Acquisition of control of corporation
So when does an “acquisition of control” of a corporation occur?
It occurs when a person or group of persons acquires sufficient shares of the corporation to have more than 50% of the votes. However, it does not occur if the person or group already owned shares giving them more than 50% of the votes. For example, if I own 52% of the voting shares and then buy more shares to get up to 62% of the voting shares, there is no acquisition of control. Another exception to this rule generally applies where a person acquires shares from a related person. For example, if I own 45% of the voting shares of a corporation and I buy another 10% of the shares from my spouse, there is no acquisition of control.
An acquisition of control also occurs where a person acquires more than 75% of the shares of the corporation calculated by fair market value, regardless of the number of voting shares. As above, there are some exceptions. For example, if you acquire more than 75% of the shares of the corporation that you already controlled, or acquire the shares from a related person, there is no acquisition of control.
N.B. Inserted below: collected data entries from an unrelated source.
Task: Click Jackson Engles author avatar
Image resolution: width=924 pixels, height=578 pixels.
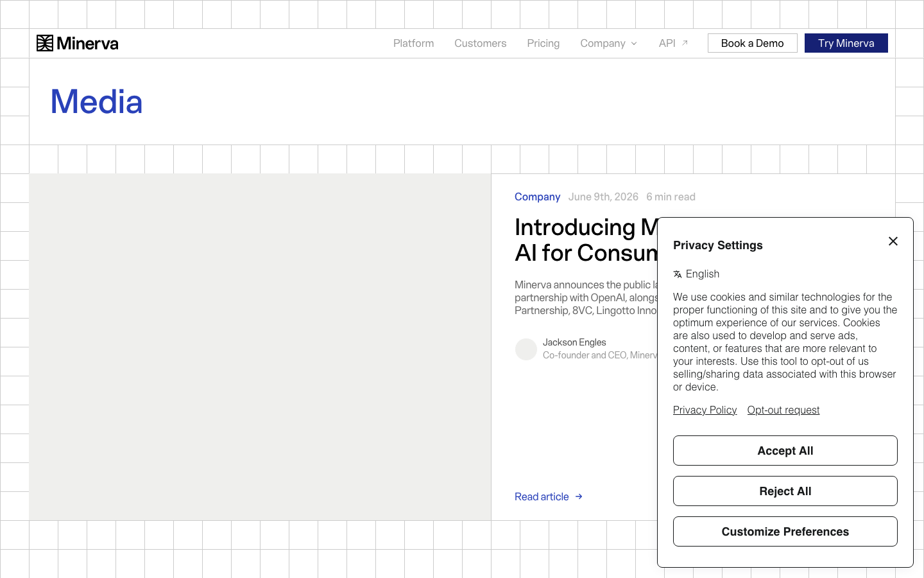Action: [526, 349]
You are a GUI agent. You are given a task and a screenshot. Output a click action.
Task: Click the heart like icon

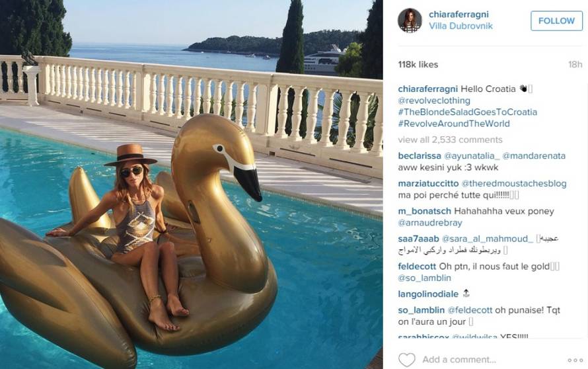point(406,360)
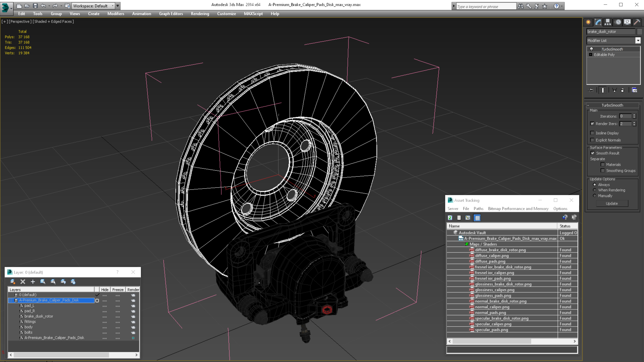This screenshot has width=644, height=362.
Task: Open the Workspace Default dropdown
Action: [93, 6]
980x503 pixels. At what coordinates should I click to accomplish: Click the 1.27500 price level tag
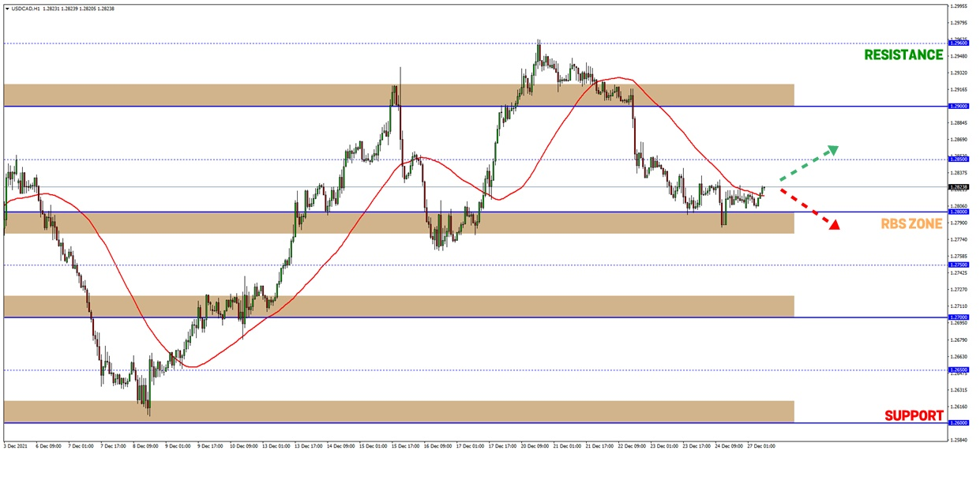click(x=957, y=265)
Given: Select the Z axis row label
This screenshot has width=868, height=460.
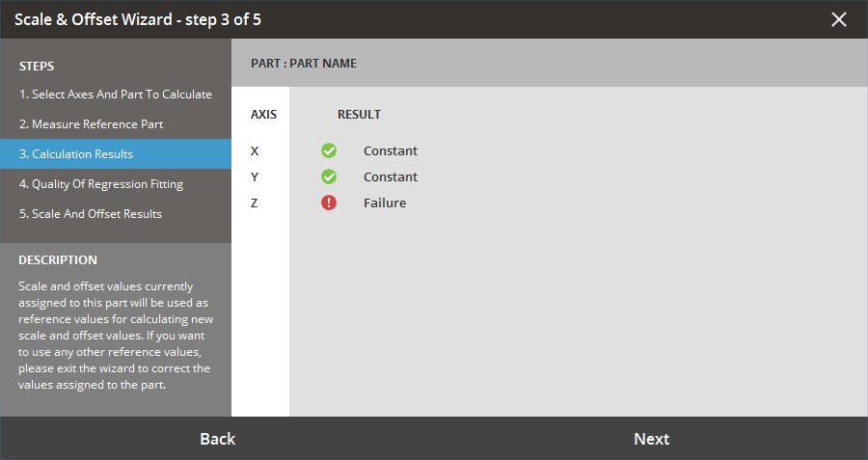Looking at the screenshot, I should pos(255,203).
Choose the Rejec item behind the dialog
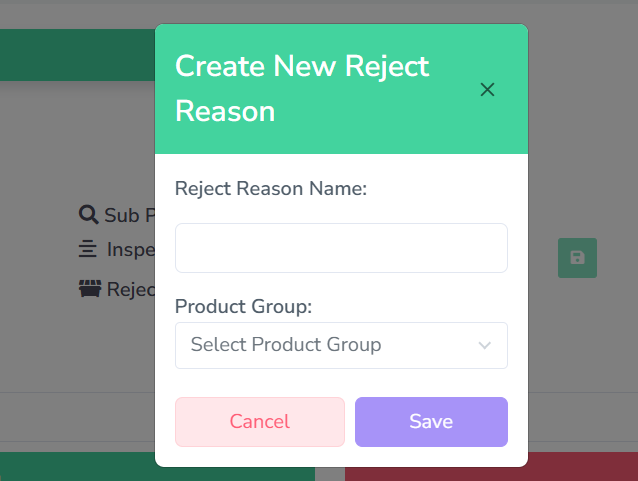Image resolution: width=638 pixels, height=481 pixels. point(130,289)
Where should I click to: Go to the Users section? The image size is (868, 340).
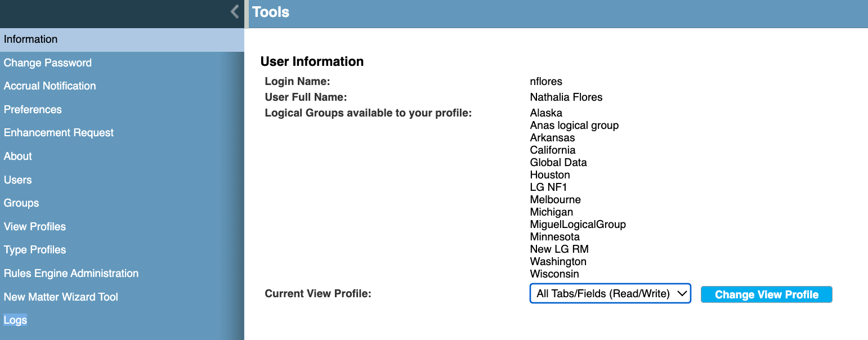(17, 180)
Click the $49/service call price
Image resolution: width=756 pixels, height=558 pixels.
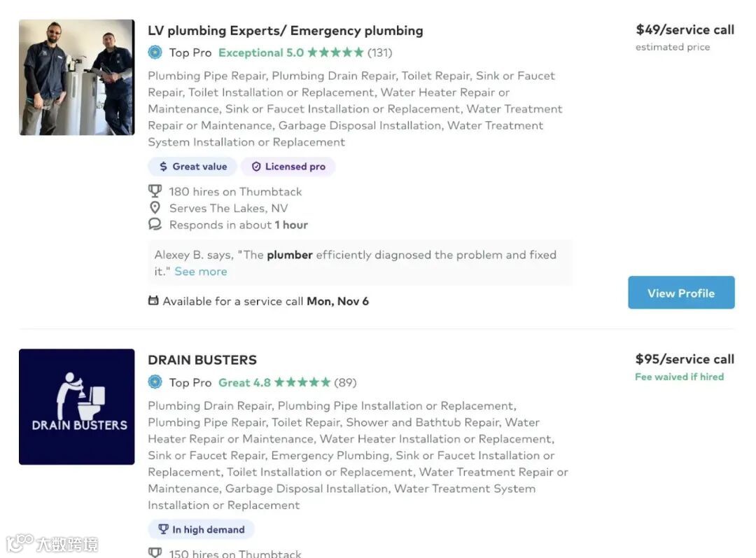(x=685, y=29)
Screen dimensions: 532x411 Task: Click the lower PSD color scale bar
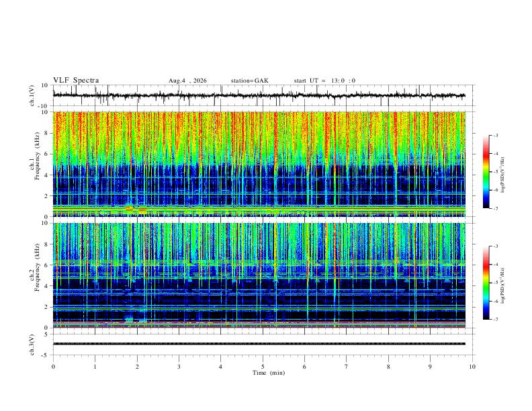pyautogui.click(x=486, y=283)
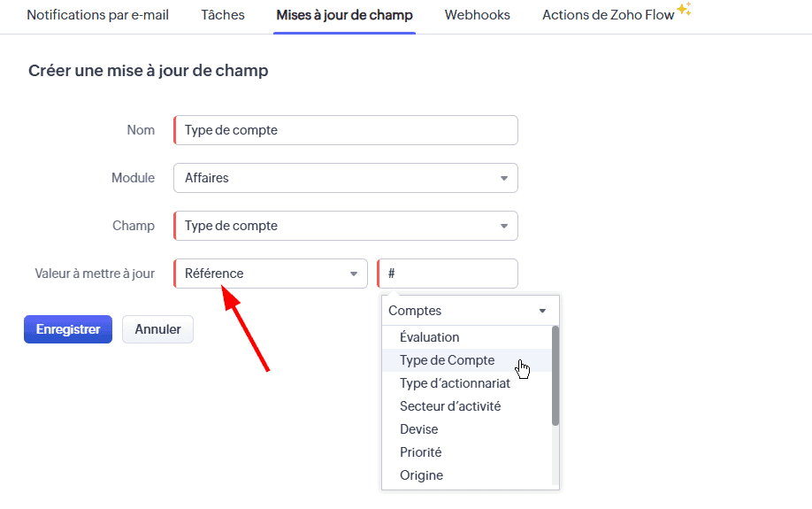
Task: Pick Type d'actionnariat from the list
Action: (x=455, y=383)
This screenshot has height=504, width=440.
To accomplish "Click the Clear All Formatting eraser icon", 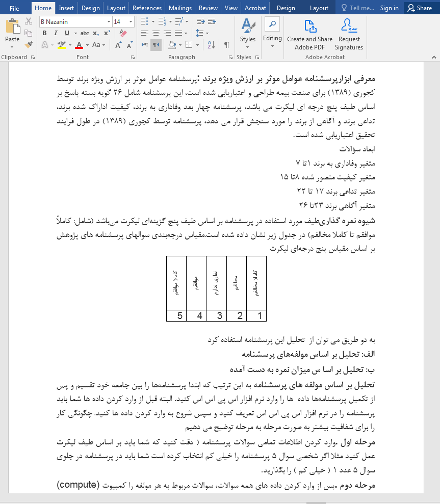I will [121, 33].
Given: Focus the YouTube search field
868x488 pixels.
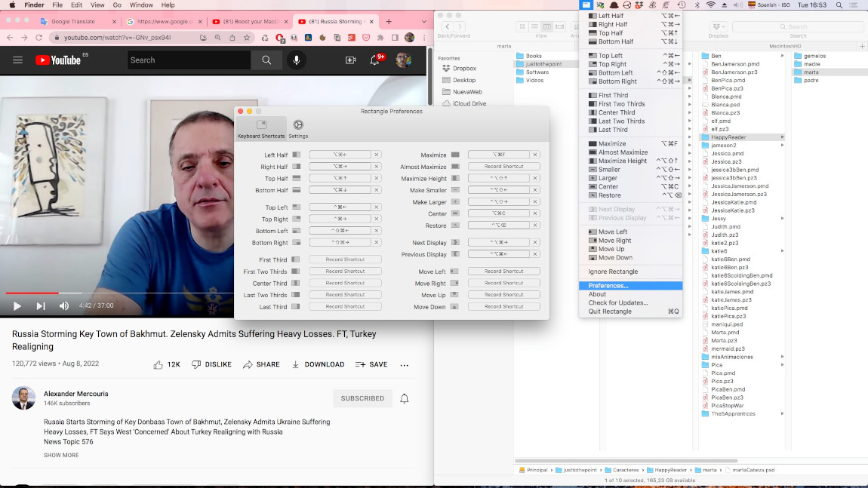Looking at the screenshot, I should coord(189,60).
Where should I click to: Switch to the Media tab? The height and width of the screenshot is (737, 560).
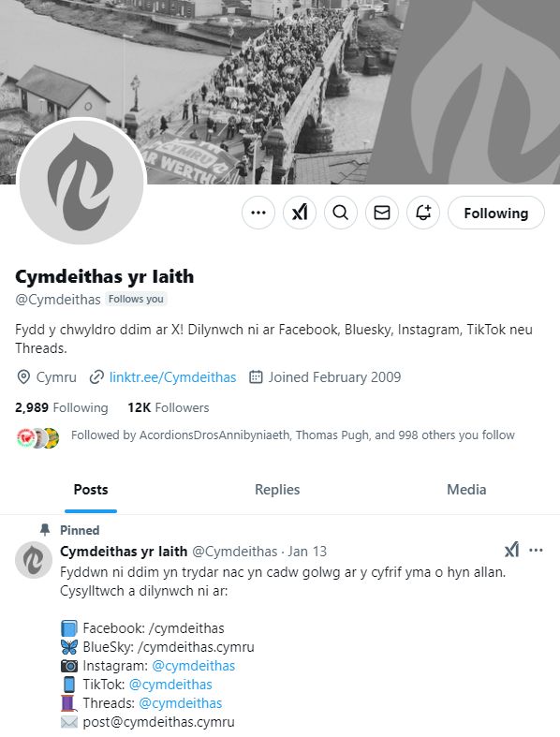[x=466, y=490]
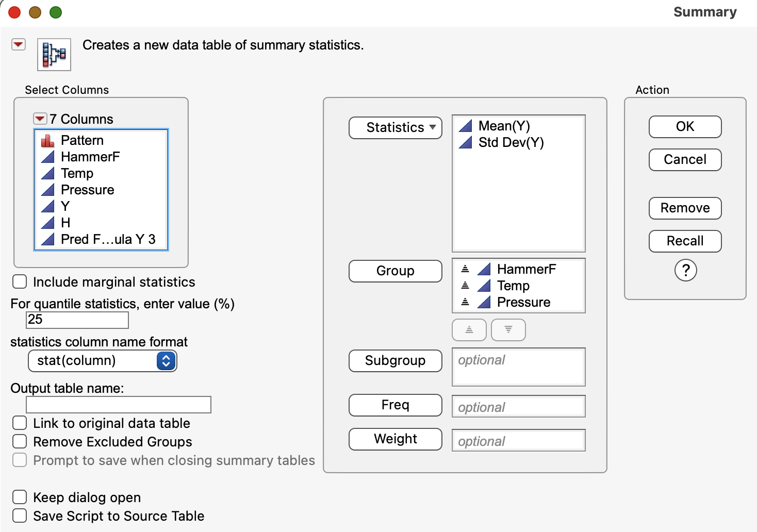The image size is (757, 532).
Task: Open the top-left red triangle options menu
Action: [19, 45]

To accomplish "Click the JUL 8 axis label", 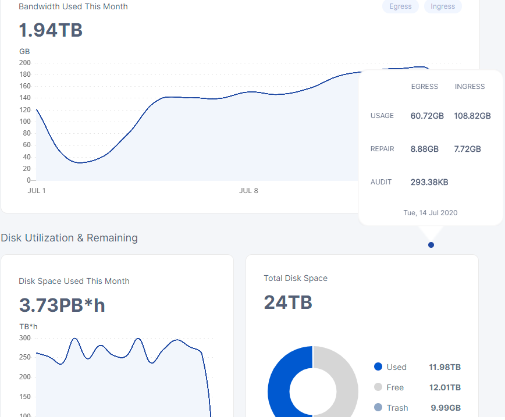I will 248,191.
Acquisition of control of trust
An acquisition of control of a trust occurs when a person becomes a “majority-interest beneficiary” of the trust, or a group of persons becomes a “majority-interest group of beneficiaries” of the trust. (The acquisition of control is technically called a “loss restriction event”.) Generally speaking, this means acquiring more than 50% of the income interests or capital interests in the trust based on their fair market value. As with the corporate rules, there are exceptions. For example, if you are already a majority-interest beneficiary and acquire a larger interest in the trust, there is no acquisition of control. Also, if you acquire an interest from an “affiliated person” (similar to but not quite the same as “related person”), there is no acquisition of control.